Geração do compartilhamento
Estamos nos encaminhando para uma propulsão de carros híbridos ou elétricos. Não temos hoje a capacidade de ofertar energia para a demanda das cidades. Como proporcionar mais energia? O Brasil é um dos países mais sustentáveis na área energética: 25% do combustível utilizado no automóvel é à base de energia renovável. Além disso, a energia é hidráulica, mas tanto o álcool quanto a energia hidráulica são sensíveis à quantidade de chuvas. Como estamos em uma época de mudanças climáticas, o regime de chuvas irá mudar. Em 2001, o país sofreu um apagão por causa de uma seca e teve de abrir mão de investir apenas em energia hidráulica. Portanto, começamos a montar sistemas que pudessem manter a energia com qualidade, e passamos a investir em energia térmica. Perceba que quando entramos em outra equação para tirar a sujeira do ambiente, entramos em situações para as quais não estamos preparados e passamos a propulsionar outro tipo de sistema para a nossa sociedade.
A nova geração aprendeu a compartilhar tudo o que faz. E esse modelo que estamos experimentando será um modelo compartilhado. A energia, tal como a internet, será compartilhada também. Essa movimentação para tirar a fumaça da cidade gera uma necessidade de consumo energético maior para a propulsão de outros tipos de veículos, e fará com que as casas sejam mais inteligentes. Mas isso não irá ocorrer porque se é legal com o meio ambiente, mas sim porque se vai querer vender energia para o sistema operador. E a concepção que temos de energia centralizada pode ser sofrer uma mudança, dependendo do país em que o sistema for implementado. Em alguns países, o sistema centralizado de energia se mantém, mas as pessoas podem ofertar energia para o sistema. Em outros, a energia já está descentralizada. Perceba que há um movimento em cima de outro: causa e consequência. Aí vamos nos deparar com novos problemas de sustentabilidade, já que o ser humano não consegue usar os quatro pilares da inovação: alta capacidade de observação, poder de associação, formação de redes para ações conjuntas, e determinar o que quer experimentar. Esse movimento fará a nossa sociedade a migrar para tecnologias mais inteligentes para o ambiente.
IHU On-Line – Como o senhor vê o discurso acerca do uso sustentável de fontes energéticas limpas? Que futuro se pode vislumbrar quando se trata de energia?
Jefferson Gomes – Não existe possibilidade de “filantropia”. Não sei se essa é a palavra mais adequada, mas o fato é que ninguém é mais sustentável porque isso é legal para o ambiente. Se existem, são poucos. Tem uma onda chamada Inovação Social, mas efetivamente a característica do ser humano é de ser predador.

- - -

» **OBJETIVO A**
No texto sobre energia e compartilhamento, qual percentual do combustível usado no automóvel no Brasil é à base de energia renovável?
» **OBJETIVO B**
Dê continuidade ao texto sobre energia e compartilhamento, começando logo após a última frase apresentada.

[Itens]
- - -

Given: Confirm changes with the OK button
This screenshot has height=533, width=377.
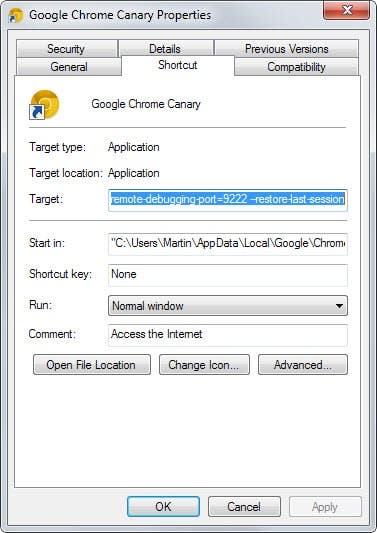Looking at the screenshot, I should [x=163, y=506].
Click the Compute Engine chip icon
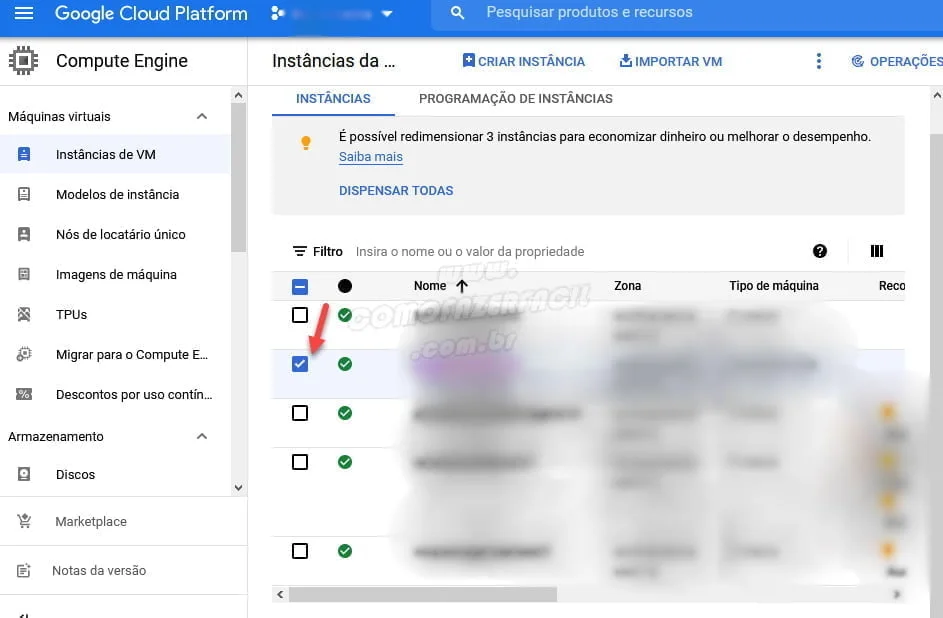The image size is (943, 618). point(24,61)
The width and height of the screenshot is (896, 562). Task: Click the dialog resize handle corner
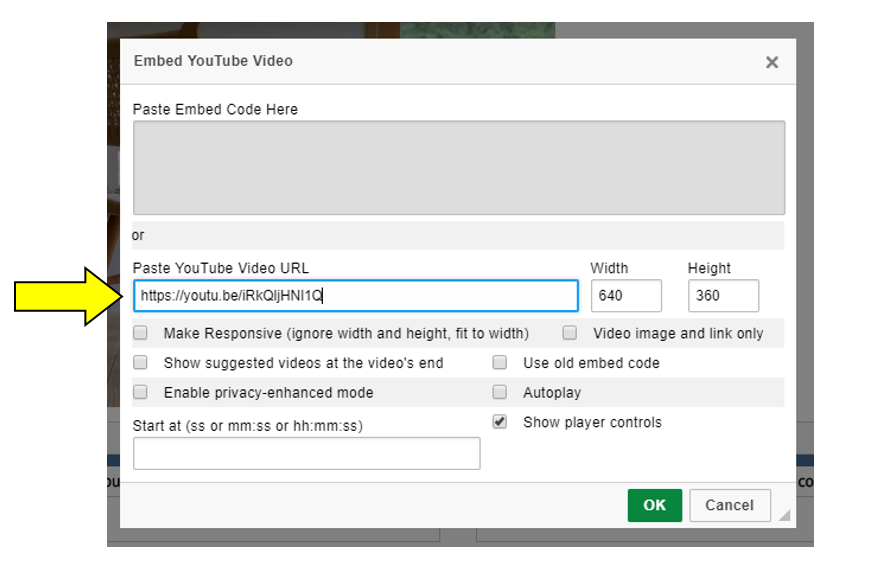point(785,516)
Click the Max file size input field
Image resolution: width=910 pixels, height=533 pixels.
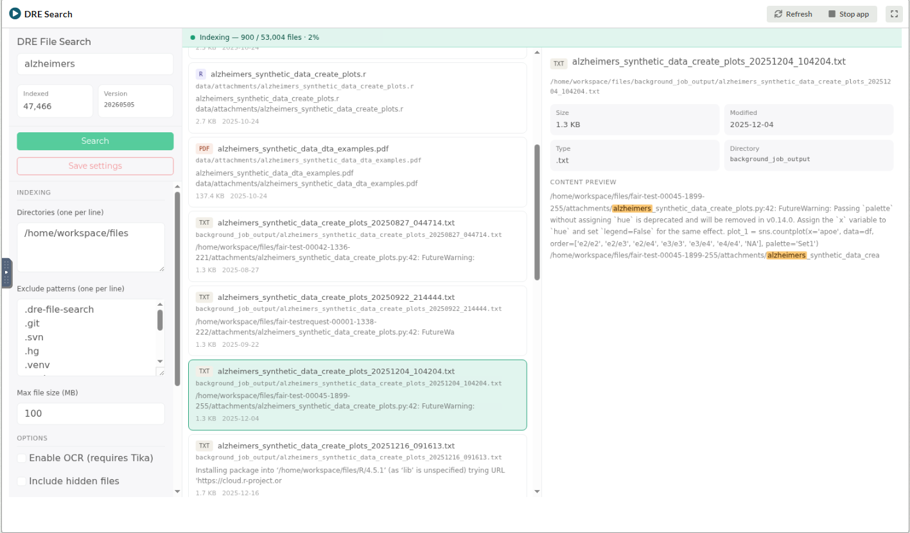[91, 413]
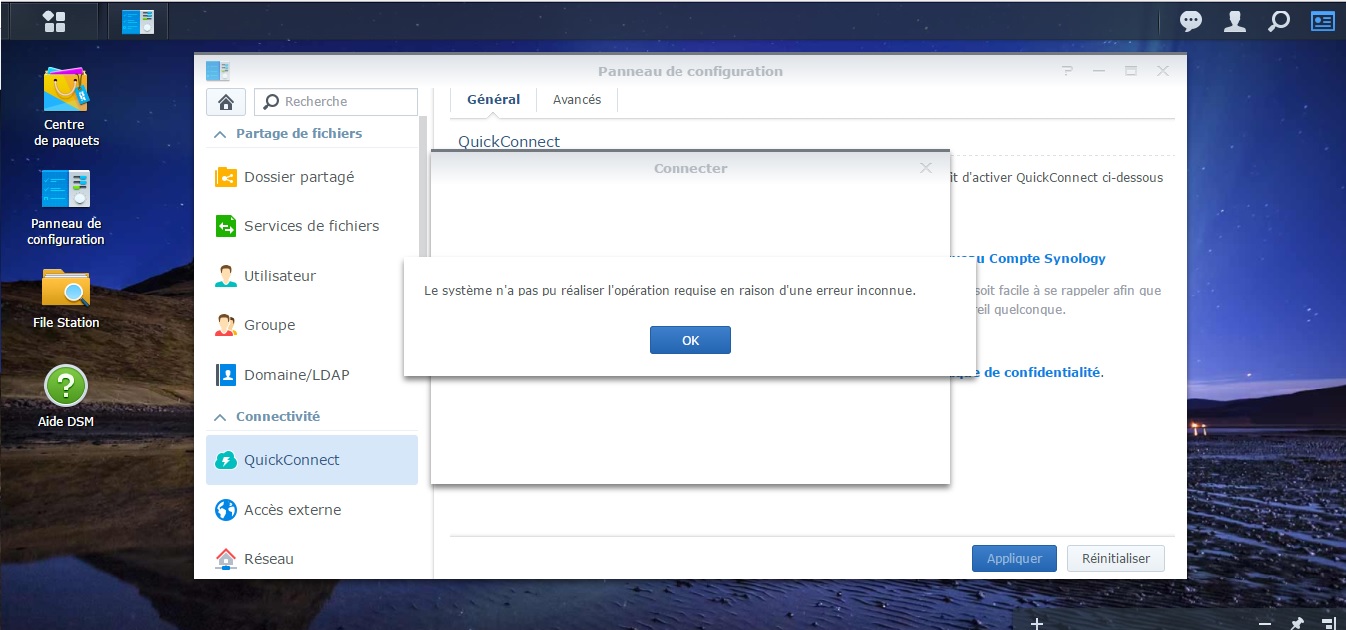Click Panneau de configuration taskbar icon
This screenshot has height=630, width=1346.
tap(138, 21)
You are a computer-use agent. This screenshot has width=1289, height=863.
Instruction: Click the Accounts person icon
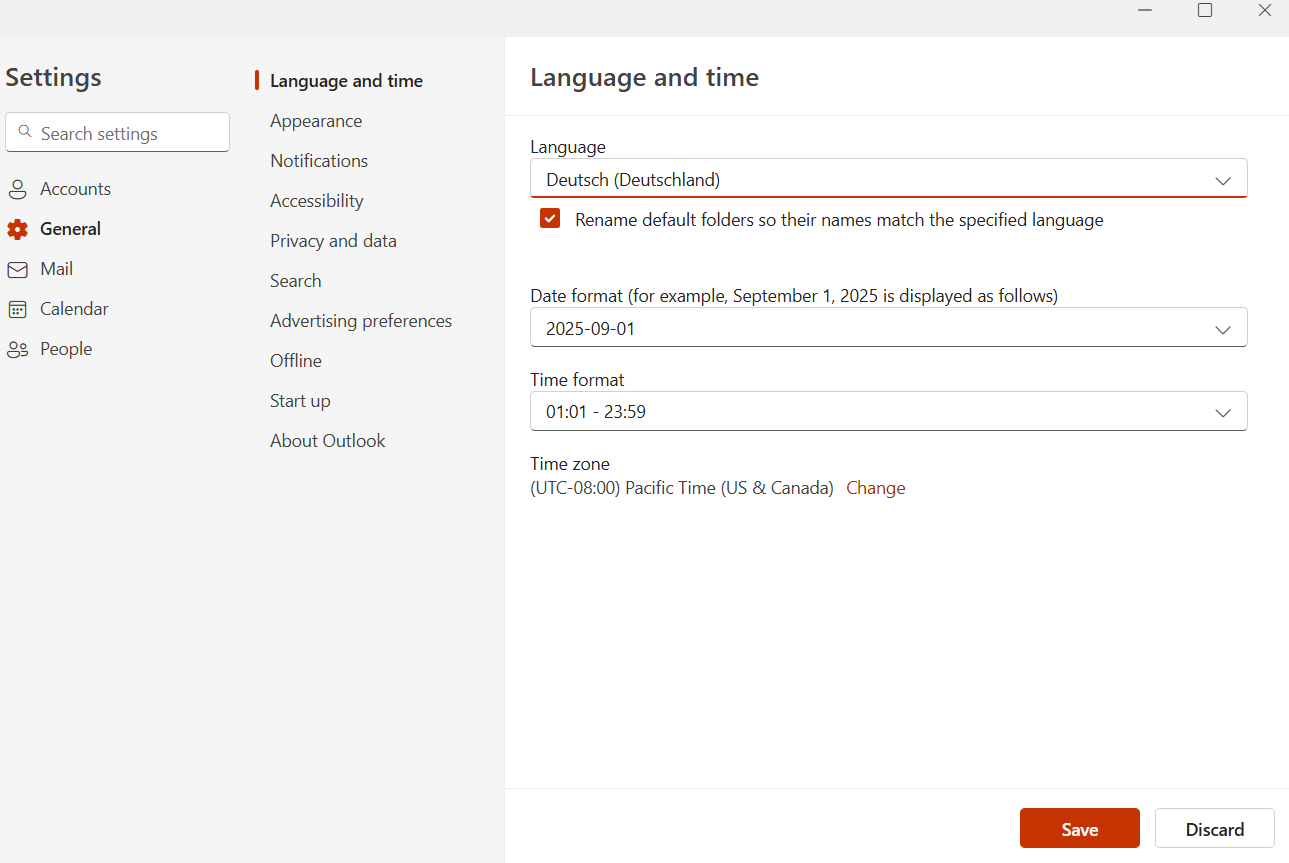[x=17, y=189]
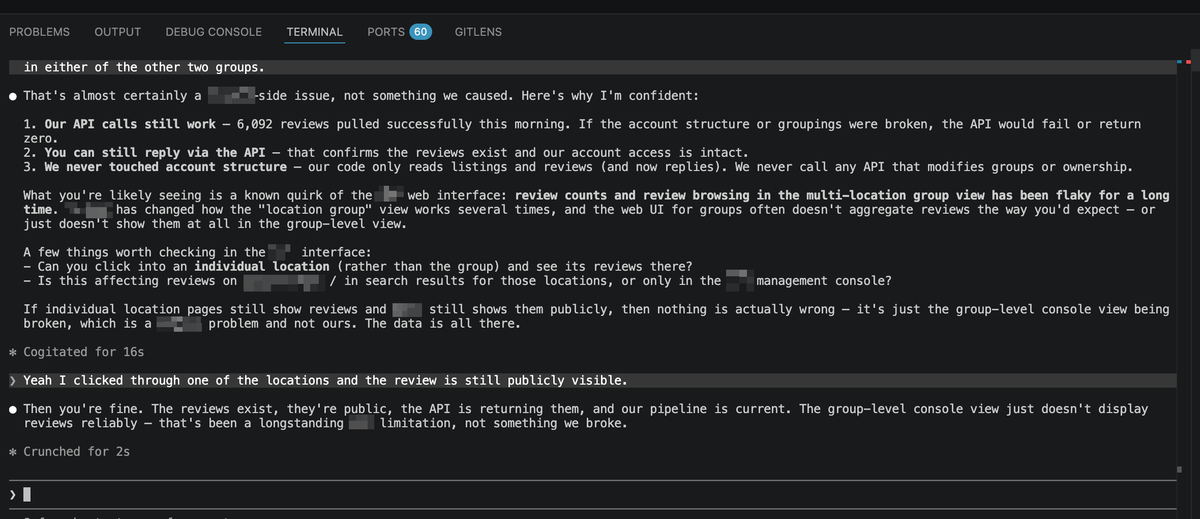
Task: Click the terminal scrollbar thumb near the bottom
Action: click(x=1179, y=469)
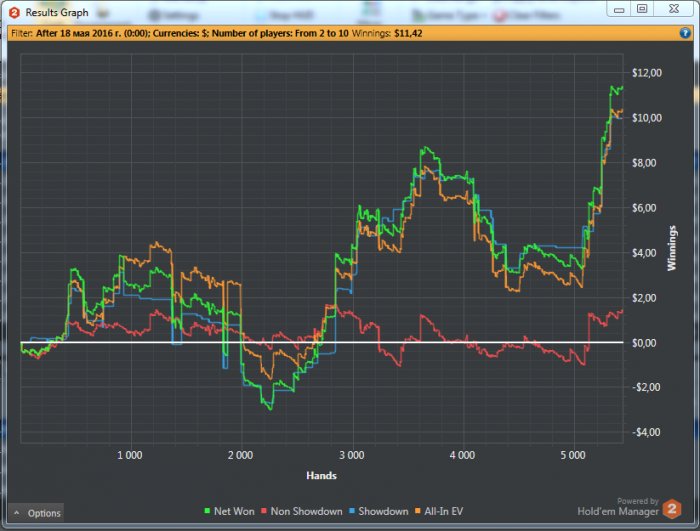Click the Hands axis title
Viewport: 700px width, 531px height.
[320, 474]
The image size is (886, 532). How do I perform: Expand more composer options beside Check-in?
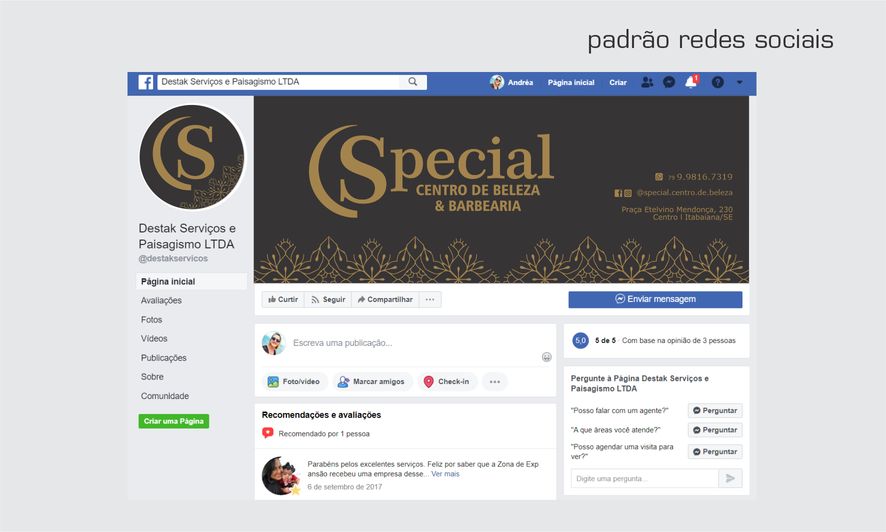(x=495, y=382)
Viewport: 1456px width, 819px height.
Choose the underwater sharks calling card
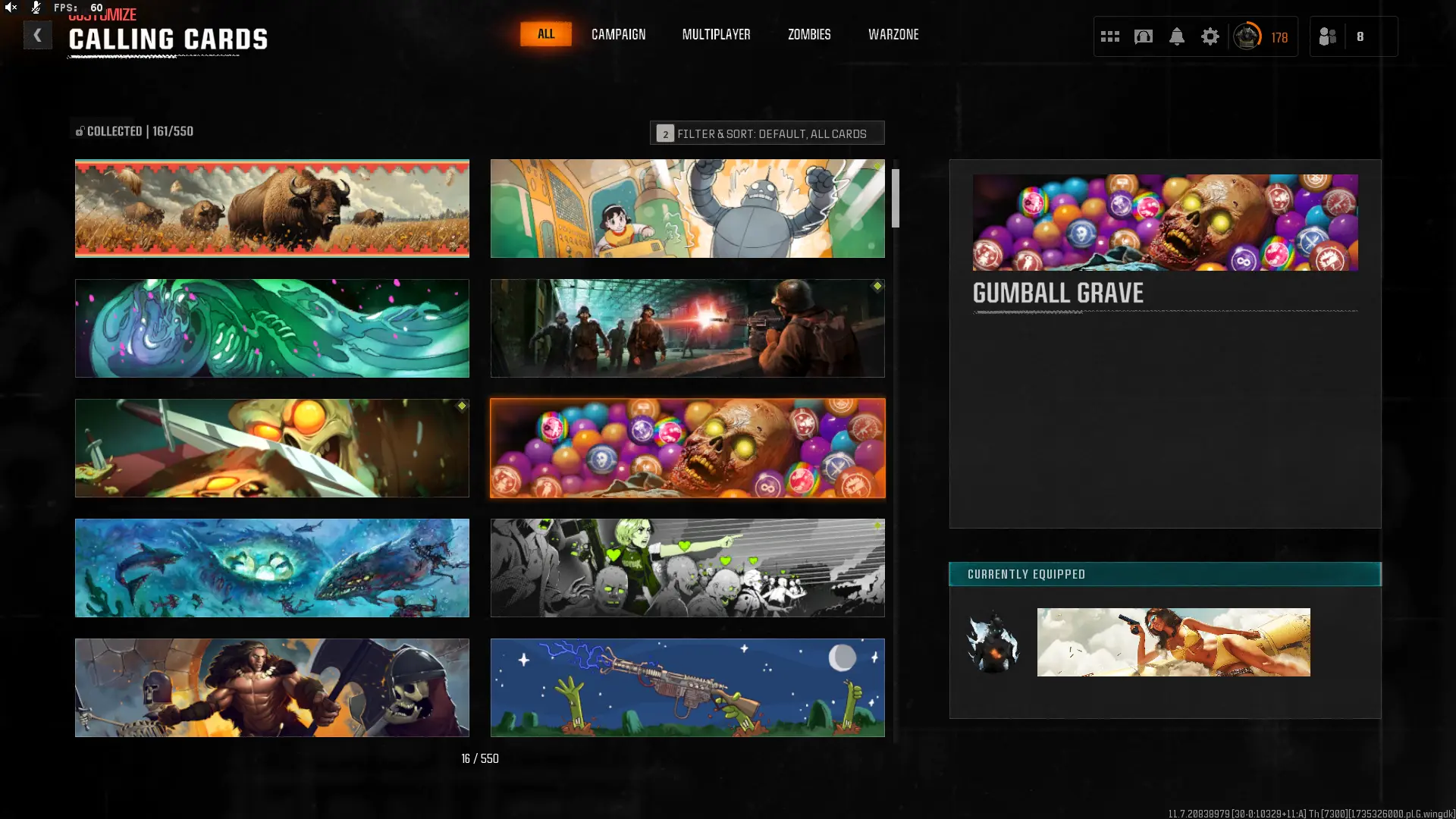tap(271, 568)
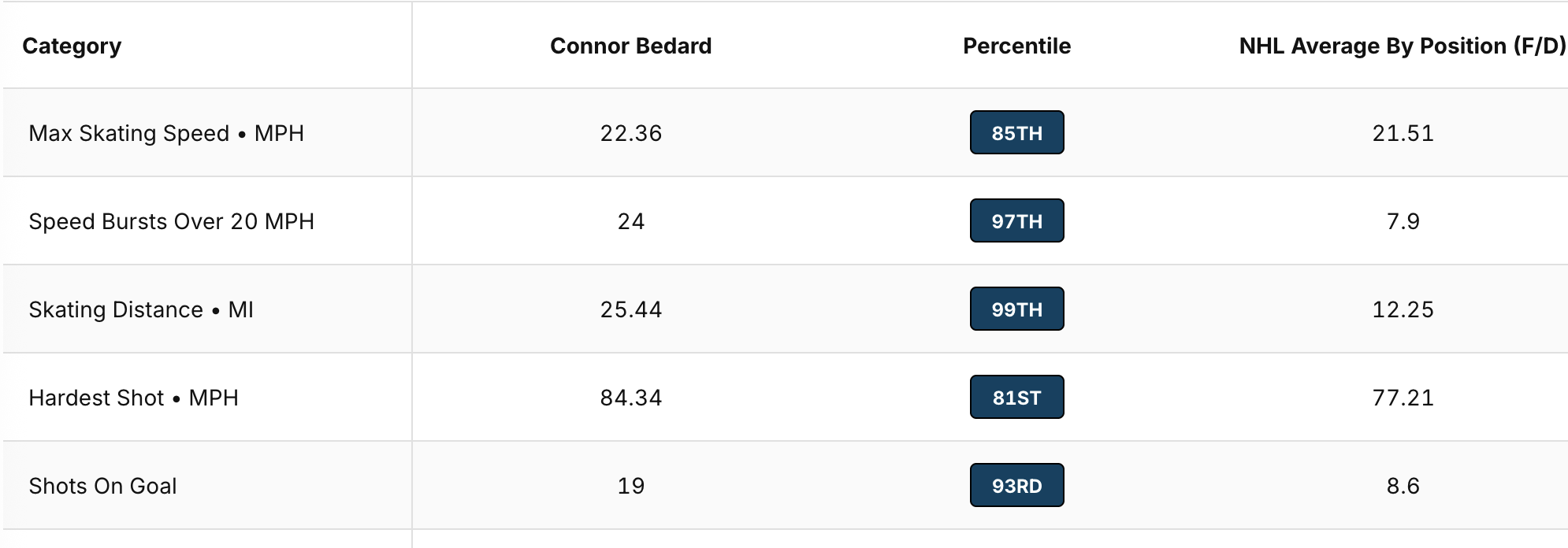Select Bedard's 84.34 hardest shot value

pos(630,398)
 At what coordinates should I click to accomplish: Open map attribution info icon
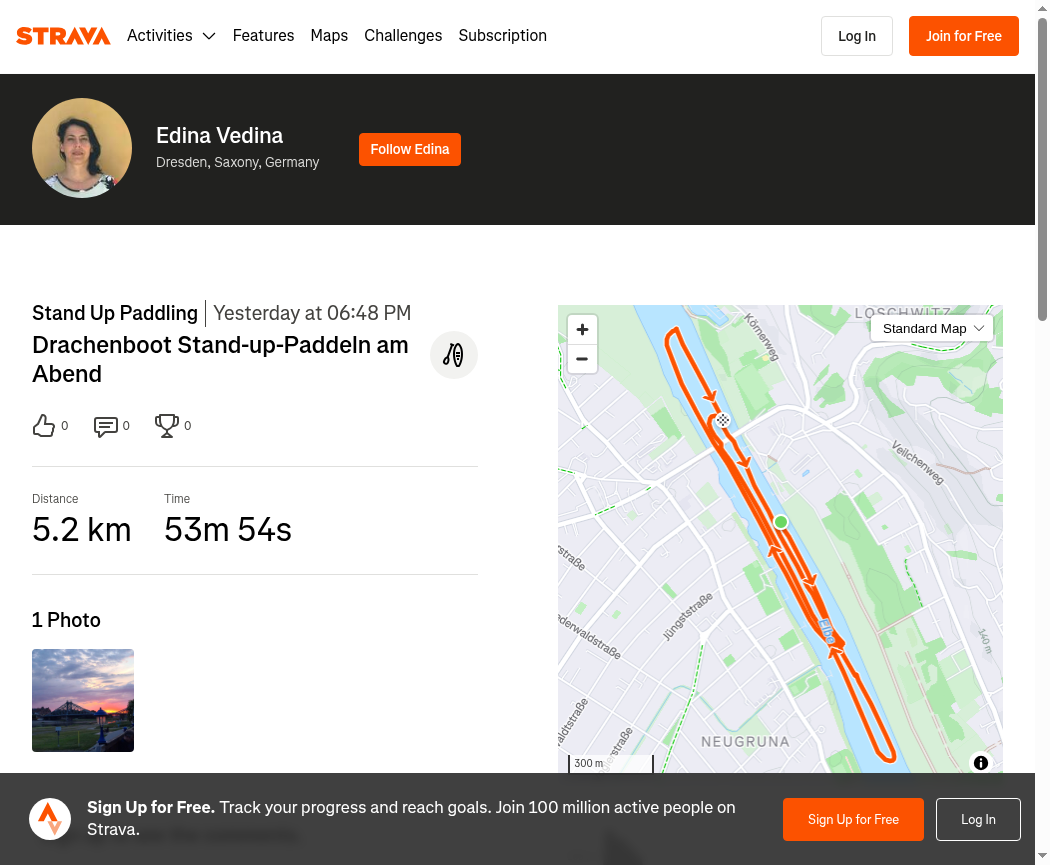coord(981,763)
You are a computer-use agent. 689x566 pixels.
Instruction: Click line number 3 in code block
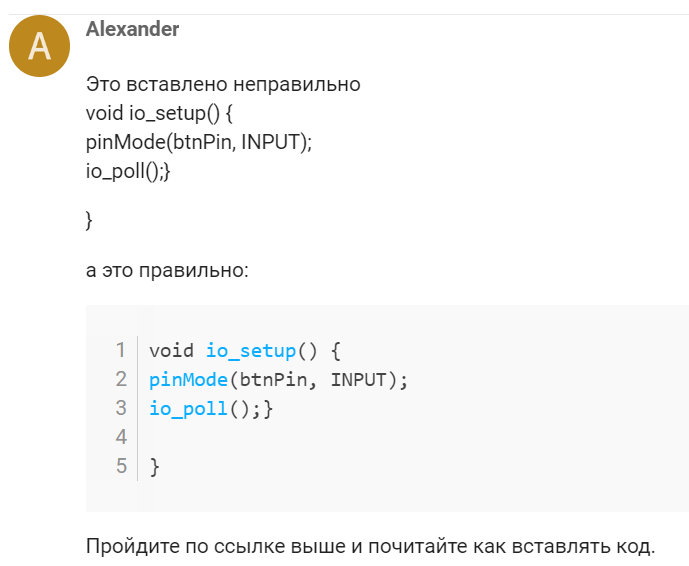point(121,408)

- - -

» **RESPOSTA A**
25% do combustível utilizado no automóvel é à base de energia renovável.

» **RESPOSTA B**
A energia renovável tem de se compensar. Então, quando você começa a migrar para o conceito de que você é membro agente e pode participar da comercialização disso, tudo começa a fazer sentido. Em termos práticos, em questão de uma década as pessoas terão seus carros elétricos, os levarão para casa e saberão que das 18h às 21h o horário de consumo de energia será mais caro. As pessoas que tiverem uma casa inteligente poderão optar por usar a energia do carro na casa. Se você chegar à casa de um amigo com pouca energia no seu carro, poderá carregá-lo e a conta dessa energia utilizada será enviada para o seu endereço, pois ele estará registrado na tomada. Quando sobrar energia do seu carro, você poderá vendê-lo para seu vizinho ou para o sistema. Quando as pessoas começarem a fazer parte do jogo, olharão para a energia de forma mais sustentável e passarão a avaliar se podem gastar 100% da energia do seu carro ou se podem ganhar um dinheiro economizando e vendendo energia.
IHU On-Line – Tudo depende da questão econômica?
Jefferson Gomes – Sempre. O ser humano não trabalha se não for assim. Vejo que existe uma coisa chamada internet das coisas, ou seja, os equipamentos começam a se comunicar e a tomar decisões importantes para o dia a dia das pessoas. Então, por exemplo, uma máquina de lavar roupa poderá verificar que, com a carga de energia recebida, poderá lavar roupa com um consumo energético mais eficiente, ou seja, o equipamento irá oferecer opções de acordo com o sistema energético mais barato. Isso vai acontecer em um futuro muito próximo. As pessoas vão comprar esses equipamentos e gastarão menos energia. Quer dizer, as pessoas não serão mais sustentáveis porque estão sendo legal com o ambiente, mas porque a energia está muito cara. O megawatt está quase R$300,00. Se você conseguir diminuir esse valor para R$100,00, sua conta ficará muito menor. Se você ainda conseguir vender parte da sua energia para o vizinho, ainda ganhará dinheiro. Isso já acontece na Austrália e em alguns lugares dos Estados Unidos.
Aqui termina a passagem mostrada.